So we all started making decisions about what we were going to do. I was teaching mathematics, so as he left and started his career teaching at Virginia Commonwealth University, an opportunity came to me again via Ellis Marsalis, which was to go to Virginia Commonwealth and get my Masters. I've always been an advocate of education, not only as a teacher but as a student. If somebody's going to pay for me to go to school, I'm going to school. And then I'm going to go study with my mentor? There's no doubt about it.
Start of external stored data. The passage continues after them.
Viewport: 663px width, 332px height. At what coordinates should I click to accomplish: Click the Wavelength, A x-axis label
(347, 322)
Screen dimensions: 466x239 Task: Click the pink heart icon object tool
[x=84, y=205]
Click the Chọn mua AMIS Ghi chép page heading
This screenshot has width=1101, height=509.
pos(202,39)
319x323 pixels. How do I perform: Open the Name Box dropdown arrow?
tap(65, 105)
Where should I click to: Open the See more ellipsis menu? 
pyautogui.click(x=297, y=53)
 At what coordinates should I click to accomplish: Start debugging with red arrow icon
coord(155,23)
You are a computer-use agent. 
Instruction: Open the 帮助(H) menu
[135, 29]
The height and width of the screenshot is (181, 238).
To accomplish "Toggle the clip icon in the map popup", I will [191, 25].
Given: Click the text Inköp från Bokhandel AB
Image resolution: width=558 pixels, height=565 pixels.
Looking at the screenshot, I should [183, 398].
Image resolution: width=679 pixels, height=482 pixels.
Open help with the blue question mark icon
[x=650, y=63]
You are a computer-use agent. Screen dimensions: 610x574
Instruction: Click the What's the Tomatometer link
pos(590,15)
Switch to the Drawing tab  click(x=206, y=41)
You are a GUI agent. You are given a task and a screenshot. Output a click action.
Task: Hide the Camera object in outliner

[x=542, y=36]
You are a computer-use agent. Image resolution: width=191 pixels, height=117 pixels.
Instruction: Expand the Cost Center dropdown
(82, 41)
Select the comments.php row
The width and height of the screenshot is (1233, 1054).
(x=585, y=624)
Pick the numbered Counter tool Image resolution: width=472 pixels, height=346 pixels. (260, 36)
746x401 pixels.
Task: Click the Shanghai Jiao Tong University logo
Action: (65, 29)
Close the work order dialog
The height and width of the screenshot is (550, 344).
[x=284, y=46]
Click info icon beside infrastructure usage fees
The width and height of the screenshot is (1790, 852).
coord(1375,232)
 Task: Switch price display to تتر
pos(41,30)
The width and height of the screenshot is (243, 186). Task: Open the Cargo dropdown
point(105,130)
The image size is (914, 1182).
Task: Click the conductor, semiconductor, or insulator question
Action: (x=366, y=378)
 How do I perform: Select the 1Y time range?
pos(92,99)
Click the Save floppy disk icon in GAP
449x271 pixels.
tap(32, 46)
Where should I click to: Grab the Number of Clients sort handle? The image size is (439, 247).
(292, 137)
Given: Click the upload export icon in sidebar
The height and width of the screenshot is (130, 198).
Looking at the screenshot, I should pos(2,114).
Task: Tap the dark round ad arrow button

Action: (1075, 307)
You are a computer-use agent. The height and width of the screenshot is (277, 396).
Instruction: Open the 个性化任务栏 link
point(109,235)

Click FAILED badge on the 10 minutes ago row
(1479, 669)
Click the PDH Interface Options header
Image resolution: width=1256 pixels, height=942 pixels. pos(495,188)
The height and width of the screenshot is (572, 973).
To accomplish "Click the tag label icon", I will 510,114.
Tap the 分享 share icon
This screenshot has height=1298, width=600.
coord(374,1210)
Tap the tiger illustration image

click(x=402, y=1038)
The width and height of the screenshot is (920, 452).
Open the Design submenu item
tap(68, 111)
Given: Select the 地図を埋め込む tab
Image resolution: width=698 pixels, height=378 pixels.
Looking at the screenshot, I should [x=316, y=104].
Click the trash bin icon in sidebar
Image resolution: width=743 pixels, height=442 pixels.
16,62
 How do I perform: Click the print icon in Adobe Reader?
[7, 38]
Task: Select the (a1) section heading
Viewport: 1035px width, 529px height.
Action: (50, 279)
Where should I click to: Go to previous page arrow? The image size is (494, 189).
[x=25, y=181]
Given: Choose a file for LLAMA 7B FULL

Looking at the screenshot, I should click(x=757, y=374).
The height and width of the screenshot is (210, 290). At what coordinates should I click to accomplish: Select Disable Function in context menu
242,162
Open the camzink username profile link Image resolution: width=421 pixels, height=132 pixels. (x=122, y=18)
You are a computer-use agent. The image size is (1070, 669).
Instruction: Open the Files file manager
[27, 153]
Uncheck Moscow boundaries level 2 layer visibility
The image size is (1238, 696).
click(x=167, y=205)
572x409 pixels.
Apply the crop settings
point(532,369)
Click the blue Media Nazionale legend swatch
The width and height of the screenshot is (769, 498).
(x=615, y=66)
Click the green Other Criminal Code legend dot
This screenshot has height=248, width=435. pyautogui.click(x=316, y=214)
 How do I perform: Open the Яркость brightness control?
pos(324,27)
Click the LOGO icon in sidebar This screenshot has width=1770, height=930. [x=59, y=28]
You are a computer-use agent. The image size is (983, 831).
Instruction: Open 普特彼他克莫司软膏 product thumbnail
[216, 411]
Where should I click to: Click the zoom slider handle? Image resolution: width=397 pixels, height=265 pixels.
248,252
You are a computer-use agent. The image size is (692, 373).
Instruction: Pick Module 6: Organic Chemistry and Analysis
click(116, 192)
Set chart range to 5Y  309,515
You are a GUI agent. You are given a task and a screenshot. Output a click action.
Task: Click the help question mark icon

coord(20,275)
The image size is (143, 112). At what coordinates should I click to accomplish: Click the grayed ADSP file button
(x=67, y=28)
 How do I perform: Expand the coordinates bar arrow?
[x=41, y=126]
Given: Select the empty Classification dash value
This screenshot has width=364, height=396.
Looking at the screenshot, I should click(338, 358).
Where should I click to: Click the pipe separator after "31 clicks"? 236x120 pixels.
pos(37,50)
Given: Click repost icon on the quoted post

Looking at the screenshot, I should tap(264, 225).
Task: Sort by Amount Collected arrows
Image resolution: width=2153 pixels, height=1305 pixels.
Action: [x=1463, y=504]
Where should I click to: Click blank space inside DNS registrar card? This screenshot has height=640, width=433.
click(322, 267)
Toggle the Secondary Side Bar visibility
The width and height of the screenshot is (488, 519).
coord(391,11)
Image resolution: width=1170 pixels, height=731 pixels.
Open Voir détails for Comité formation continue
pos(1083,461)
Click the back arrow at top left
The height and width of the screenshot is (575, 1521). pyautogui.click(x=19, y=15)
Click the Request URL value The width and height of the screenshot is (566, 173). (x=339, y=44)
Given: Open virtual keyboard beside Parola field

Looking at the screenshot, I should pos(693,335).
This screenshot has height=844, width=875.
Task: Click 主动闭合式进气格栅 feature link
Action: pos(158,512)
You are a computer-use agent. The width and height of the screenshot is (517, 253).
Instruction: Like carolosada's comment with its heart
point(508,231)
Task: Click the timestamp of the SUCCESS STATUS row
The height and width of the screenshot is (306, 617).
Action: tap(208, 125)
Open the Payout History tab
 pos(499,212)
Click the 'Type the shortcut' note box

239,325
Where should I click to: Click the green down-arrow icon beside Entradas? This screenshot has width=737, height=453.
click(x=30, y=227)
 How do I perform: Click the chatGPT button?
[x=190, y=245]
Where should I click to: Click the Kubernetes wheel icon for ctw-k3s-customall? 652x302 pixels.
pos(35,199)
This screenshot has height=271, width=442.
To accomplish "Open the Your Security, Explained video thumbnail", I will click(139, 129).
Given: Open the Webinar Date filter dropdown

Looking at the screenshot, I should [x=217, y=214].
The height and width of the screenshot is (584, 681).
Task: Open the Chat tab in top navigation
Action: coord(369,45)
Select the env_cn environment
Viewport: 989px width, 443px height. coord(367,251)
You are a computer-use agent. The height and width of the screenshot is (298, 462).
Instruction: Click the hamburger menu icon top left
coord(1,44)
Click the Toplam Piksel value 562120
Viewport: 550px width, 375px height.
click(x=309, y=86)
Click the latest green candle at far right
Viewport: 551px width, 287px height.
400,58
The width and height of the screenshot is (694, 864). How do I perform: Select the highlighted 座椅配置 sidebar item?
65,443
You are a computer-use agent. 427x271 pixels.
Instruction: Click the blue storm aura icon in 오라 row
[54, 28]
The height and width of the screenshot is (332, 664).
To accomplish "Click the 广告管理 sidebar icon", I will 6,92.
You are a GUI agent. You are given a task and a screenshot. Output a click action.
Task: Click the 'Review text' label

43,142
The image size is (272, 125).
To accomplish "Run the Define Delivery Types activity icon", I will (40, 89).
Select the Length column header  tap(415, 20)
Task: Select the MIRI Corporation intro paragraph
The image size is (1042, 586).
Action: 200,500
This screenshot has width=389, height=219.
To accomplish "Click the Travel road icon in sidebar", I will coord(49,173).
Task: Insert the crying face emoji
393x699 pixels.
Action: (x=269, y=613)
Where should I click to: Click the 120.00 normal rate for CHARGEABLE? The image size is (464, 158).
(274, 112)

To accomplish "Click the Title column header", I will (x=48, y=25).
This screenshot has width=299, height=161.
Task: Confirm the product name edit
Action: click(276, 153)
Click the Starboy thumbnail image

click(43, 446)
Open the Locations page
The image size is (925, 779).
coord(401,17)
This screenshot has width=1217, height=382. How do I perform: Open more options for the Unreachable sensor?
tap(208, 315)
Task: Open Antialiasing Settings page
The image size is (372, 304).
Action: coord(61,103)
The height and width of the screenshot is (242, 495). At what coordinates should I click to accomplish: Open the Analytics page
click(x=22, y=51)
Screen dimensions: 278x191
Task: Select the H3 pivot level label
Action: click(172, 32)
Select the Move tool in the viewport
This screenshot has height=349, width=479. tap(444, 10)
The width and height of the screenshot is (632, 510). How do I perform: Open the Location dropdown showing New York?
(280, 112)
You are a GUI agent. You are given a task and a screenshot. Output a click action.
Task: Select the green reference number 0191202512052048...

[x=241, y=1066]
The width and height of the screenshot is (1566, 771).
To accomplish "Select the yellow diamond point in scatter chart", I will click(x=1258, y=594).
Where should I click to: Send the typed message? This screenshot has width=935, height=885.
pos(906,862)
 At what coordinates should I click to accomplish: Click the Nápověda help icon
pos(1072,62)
So I went up to Virginia to study with Mr. Marsalis for a year and a half. We had a lot of interaction. A lot of times, I'd be by his home. His family was up therehis wife and her mother and his son Jason, but it was like two people being in a place where they didn't know a lot of other people. So I had many days of interaction with him in a very unique and personal way.
Shortly after that, I decided to go up to New York for the first stay I was going to have in New York, in 1989. Soon after that, Ellis Marsalis was offered the opportunity to come back down to New Orleans and be the chair of the jazz studies program at the University of New Orleans. I was playing in New York on Black And Blue, and an opportunity came to me to teach at Loyola University in New Orleans. So I traveled back down there to become an assistant professor of saxophone at Loyola University, as my former teacher, Paul McGinley, was taking a leave of absence.
When that year expired, the University of New Orleans decided that they were going to invite a saxophone instructor to their campus. They had to do a national search, and my name became a part of that search and I was very fortunate to get that position. While I was in a position to be a professor again, I saw it as another opportunity to be a student again, under some of my favorite players and teachersEllis Marsalis, [composer/arranger] Harold Battiste, another gentleman named Charlie Blancq.
What was really amazing about Charlie Blancq's relationship to all that is that he had done a book about one of my favorite saxophonists, Sonny Rollins [Sonny Rollins: The Journey of a Jazzman (Twayne, 1983)], so it was like the circle was getting completed along the way.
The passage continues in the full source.